Marchalonis John J, Jensen Ingvill, Schluter Samuel F
University of Arizona, Department of Microbiology and Immunology, College of Medicine, Tucson, AZ 85724, USA.
J Mol Recognit. 2002 Sep-Oct;15(5):260-71. doi: 10.1002/jmr.586.
We have had the pleasure of collaborating with Allen Edmundson for the past 15 years on the structure, binding properties and evolution of immunoglobulins and T cell receptors. Among the most significant contributions of our joint efforts were: (1) the predictive use of structural features of immunoglobulin domains to model the three-dimensional structures of the immunoglobulin domains of human T-cell receptor alpha and beta chains as well as shark light chains and V(H) domains; (2) the finding that normal humans and other vertebrates express autoantibodies against combining site epitopes of their own T cell receptors; (3) the mapping of the peptide autoepitopes recognized in health, autoimmunity and retroviral infection; and (4) the determination that epitope recognition promiscuity is a characteristic property of the combining sites of IgM immunoglobulins ranging from those of sharks to those of humans. We briefly review the salient findings and status of these studies and indicate the future directions that we will pursue in their continuation.

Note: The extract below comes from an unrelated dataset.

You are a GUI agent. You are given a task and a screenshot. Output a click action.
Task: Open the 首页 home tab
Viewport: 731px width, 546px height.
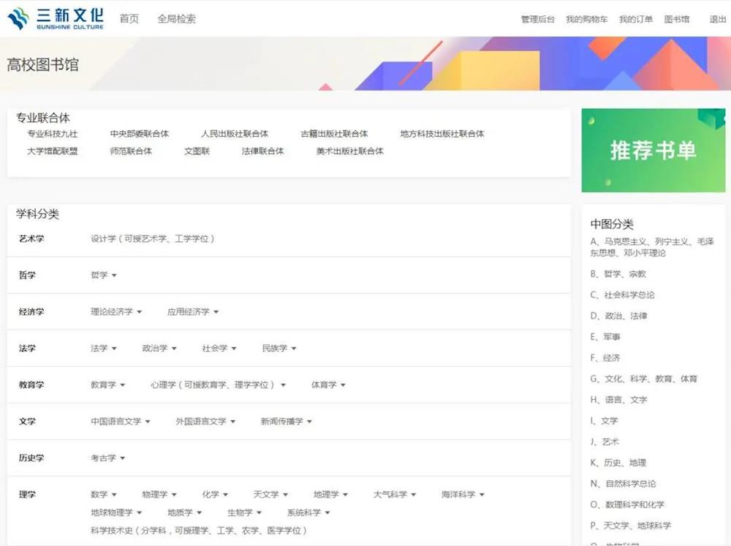coord(129,19)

在过去的15年里,我们有幸与艾伦·埃德蒙森合作,研究免疫球蛋白和T细胞受体的结构、结合特性及进化。我们共同努力取得的最重要成果包括:(1)利用免疫球蛋白结构域的结构特征预测人类T细胞受体α和β链以及鲨鱼轻链和V(H)结构域的免疫球蛋白结构域的三维结构;(2)发现正常人类和其他脊椎动物表达针对自身T细胞受体结合位点表位的自身抗体;(3)绘制在健康、自身免疫和逆转录病毒感染中识别的肽自身表位图谱;(4)确定表位识别多特异性是从鲨鱼到人类的IgM免疫球蛋白结合位点的特征属性。我们简要回顾这些研究的主要发现和现状,并指出我们在后续研究中将遵循的未来方向。